En découvrant la peine infligée au laboratoire, Sandrine a compris qu’elle pourrait être poursuivie à son tour. Quelques années plus tôt, elle avait repris une officine qui approvisionnait une maison de retraite. Pour les produits de gamme blanche, le fournisseur s’appelait Urgo et Sandrine a naturellement continué à travailler avec cette entreprise. « Le représentant d’Urgo venait quatre fois par an, il était parfois très insistant, me disait que je devais “me faire plaisir”, se souvient Sandrine. Je n’ai jamais commandé plus que ce dont j’avais besoin. Des avantages en nature proposés par Urgo, j’aurais pu en avoir beaucoup plus mais j’en ai souvent refusé. » Entre 2017 et 2021, elle acceptera pour 12 800 euros d’avantages en nature, des téléphones, un ordinateur, une tablette, une armoire réfrigérée… La quasi-totalité de ces objets a servi à l’officine.
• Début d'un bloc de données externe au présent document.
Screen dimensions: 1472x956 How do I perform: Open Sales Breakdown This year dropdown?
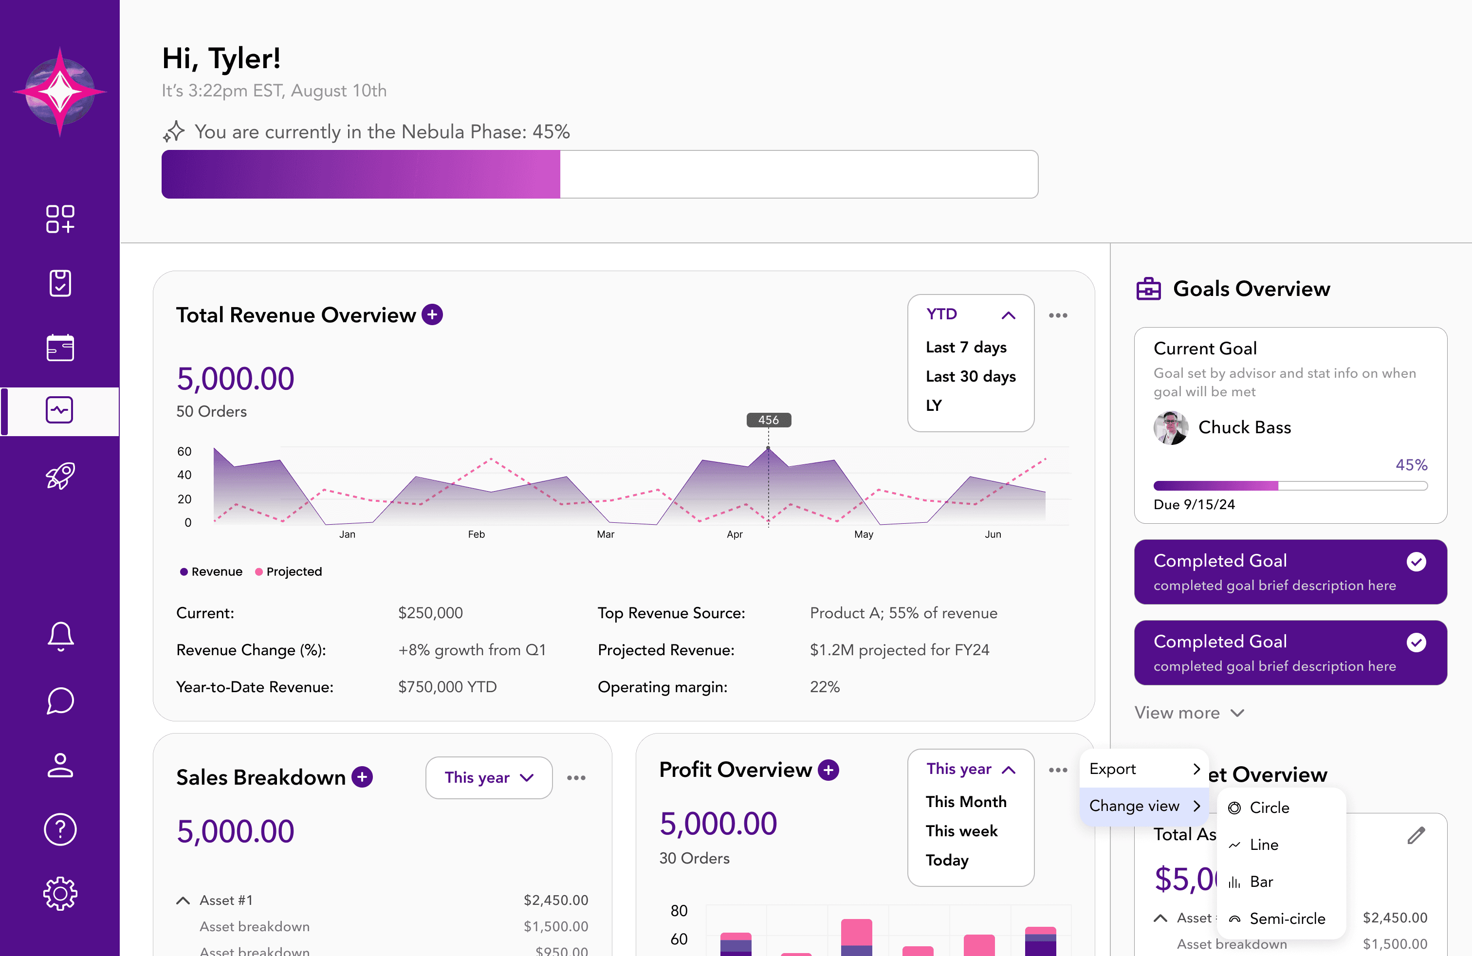(489, 777)
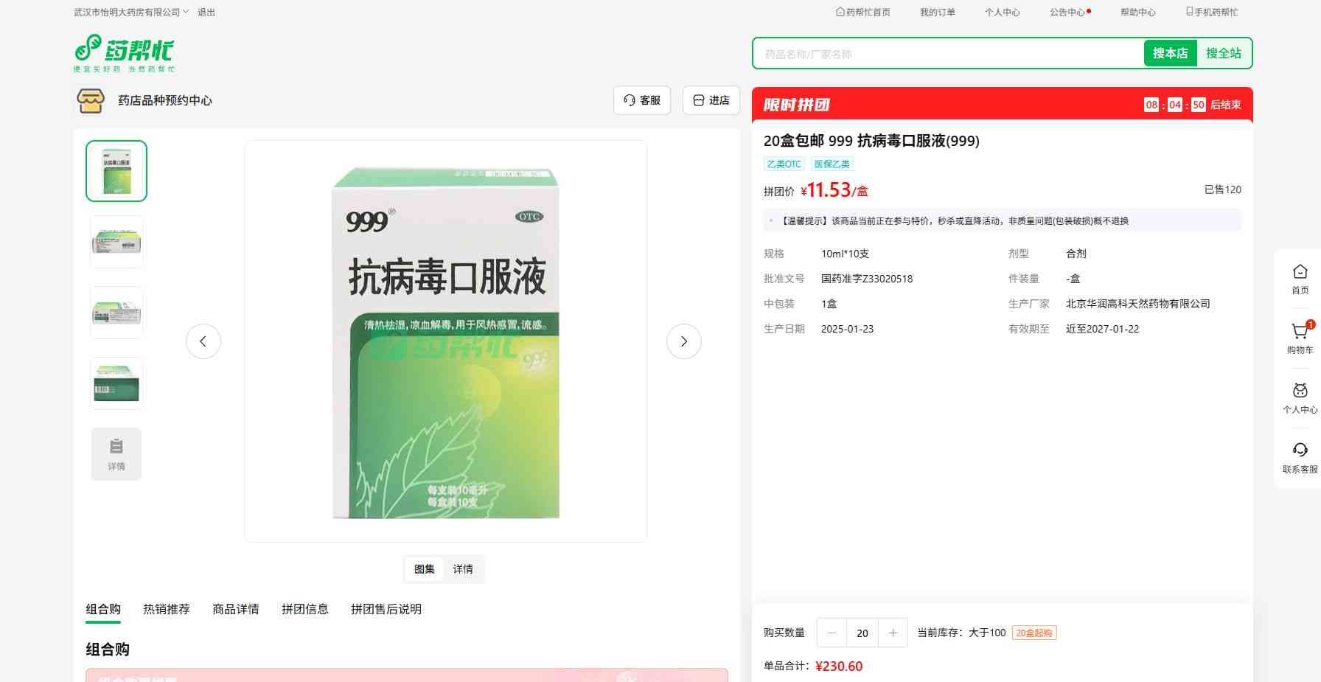Image resolution: width=1321 pixels, height=682 pixels.
Task: Open the 热销推荐 tab
Action: (x=167, y=609)
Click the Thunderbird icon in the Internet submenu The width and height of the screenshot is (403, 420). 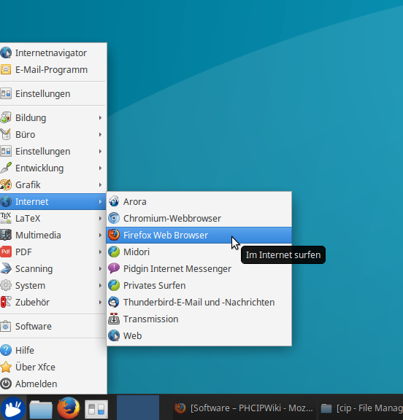click(x=114, y=302)
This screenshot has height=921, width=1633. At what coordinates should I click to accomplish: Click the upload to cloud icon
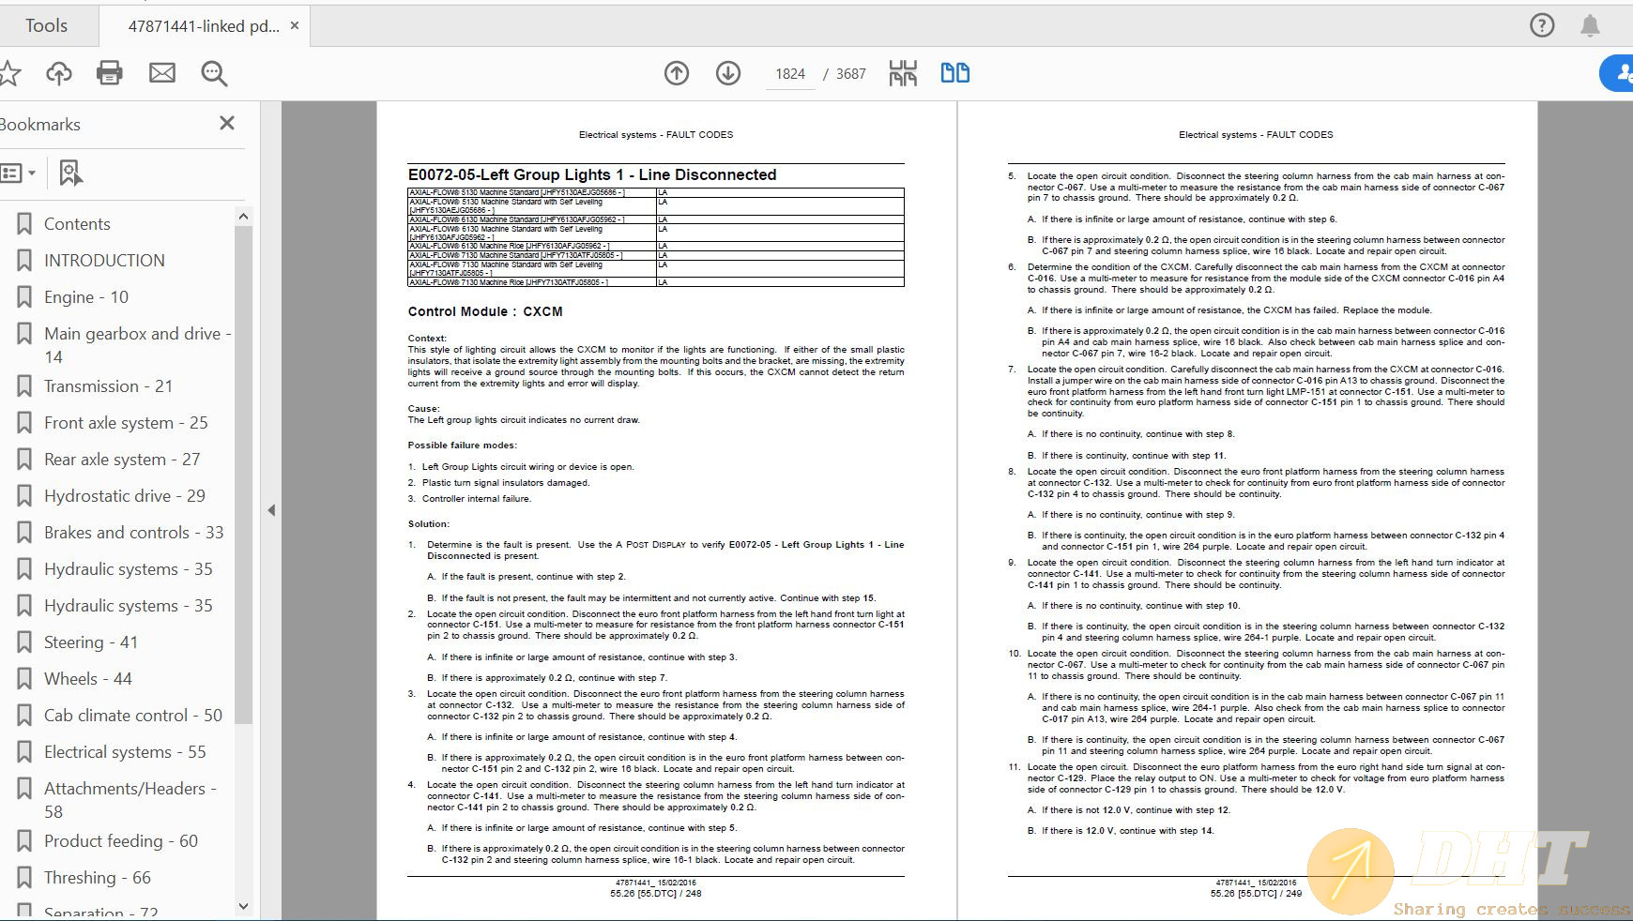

Un bon point pour la pharmacienne, que son avocat ne manquera pas de souligner face au substitut du procureur. « J’ai d’abord été convoquée par la direction départementale de la protection des populations (DDPP), explique Sandrine. J’ai reconnu la matérialité des faits mais pas l’intentionnalité, j’ignorais avoir commis une infraction. En tant que pharmaciens, nous n’avions pas les connaissances juridiques suffisantes pour le savoir », justifie-t-elle. L’officinale reproche d’ailleurs aux instances ordinales de ne pas l’avoir aidé quand elle les a sollicitées. « J'avais contacté le service juridique de l’Ordre avant d’être convoquée. J’ai eu l'impression qu’ils tombaient des nues, ils n'étaient pas au courant, m'ont dit qu'ils me rappelleraient mais ils ne l'ont pas fait. Dans cette affaire, les pharmaciens ont été totalement isolés », regrette-t-elle aujourd’hui.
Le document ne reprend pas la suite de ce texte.